#### PAGE TEXT
++++

▲ | sudhirb 4 days ago | |
For coding agents, evaluations are tricky - thorough evaluation tasks tend to be slow and/or expensive and/or display a high degree of variance over N attempts. You could run a whole benchmark like SWE Bench or Terminal Bench against a coding agent on every change but it quickly becomes infeasible. | ||
▲ | roadside_picnic 4 days ago | parent | next [-] | |
I used to own the eval suite for a coding agent, it's certainly doable, even when it requires SQL + tables etc. We even had support for a wide range of data options ranging from canned csv data to plugging into prod to simulate the user experience, all easily configurable at eval run time. It also supported agentic flows where the results from one eval could be chained to the next (with a known correct answer being an optional send to check the framework end to end in the case of node failure). Interestingly enough, we started with hundreds of evals, but after that experience my advice has become: less evals tied more closely to specific features and product ambitions. By that I mean: some evals should serve as a warning ("uh oh, that eval failed, don't push to prod"), others as a mile stone ("woohoo! we got it work!"), and all should be informed by the product road map. You basically should understand where the product is going just by looking over the eval suite. And, if you don't have evals, you really don't know if you're moving the needle at all. There were multiple situations where a tweak to a prompt passed an initial vibe check, but when run against the full eval suite, clearly performed worse. The other piece of advice would be: evals don't have to sophisticated, just repeatable and agnostic to who's running them. Heck even "vibe checks" can be good evals, if they're written down and they need to pass some consensus among multiple people around whether they passed or not. | ||
▲ | criemen 3 days ago | parent | prev [-] | |
Running evals aren't the problem, the problem is acquiring or building a high-quality, non-contaminated dataset. https://arxiv.org/abs/2506.12286 makes a very compelling case that swebench (and in extension, anything that's based on public source code) is most likely overestimating your agents actual capabilities. |

++++

#### STORED DATA
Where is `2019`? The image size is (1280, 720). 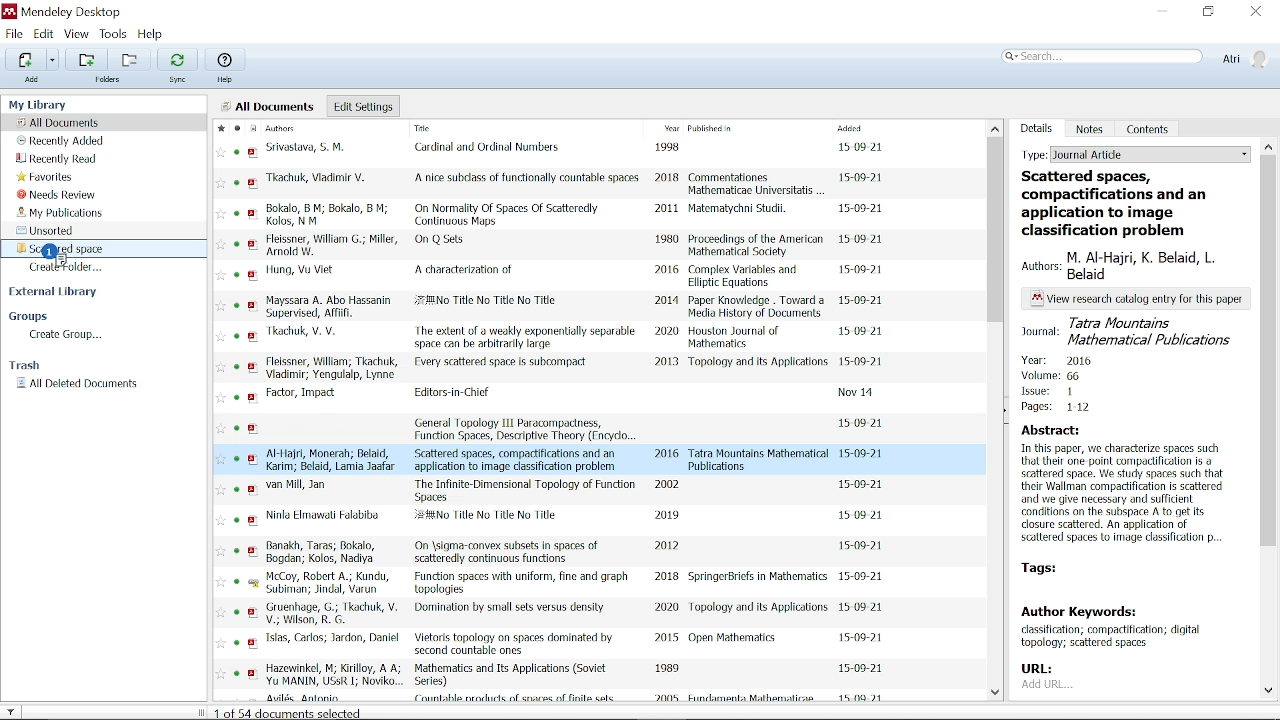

++++

#### YOUR GOAL
Which usernames posted comments in the forum thread above about evaluating coding agents?

#### SOLVED EXERCISE
sudhirb, roadside_picnic, criemen